**** Material supplied ****

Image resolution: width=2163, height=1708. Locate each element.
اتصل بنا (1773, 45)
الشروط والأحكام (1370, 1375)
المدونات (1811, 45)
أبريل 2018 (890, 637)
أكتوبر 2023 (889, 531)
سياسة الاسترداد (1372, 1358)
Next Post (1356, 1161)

****

Lines from the one holding "الشروط والأحكام (1370, 1375)" to the last line of the records: return these exactly, and only these.

الشروط والأحكام (1370, 1375)
المدونات (1811, 45)
أبريل 2018 (890, 637)
أكتوبر 2023 (889, 531)
سياسة الاسترداد (1372, 1358)
Next Post (1356, 1161)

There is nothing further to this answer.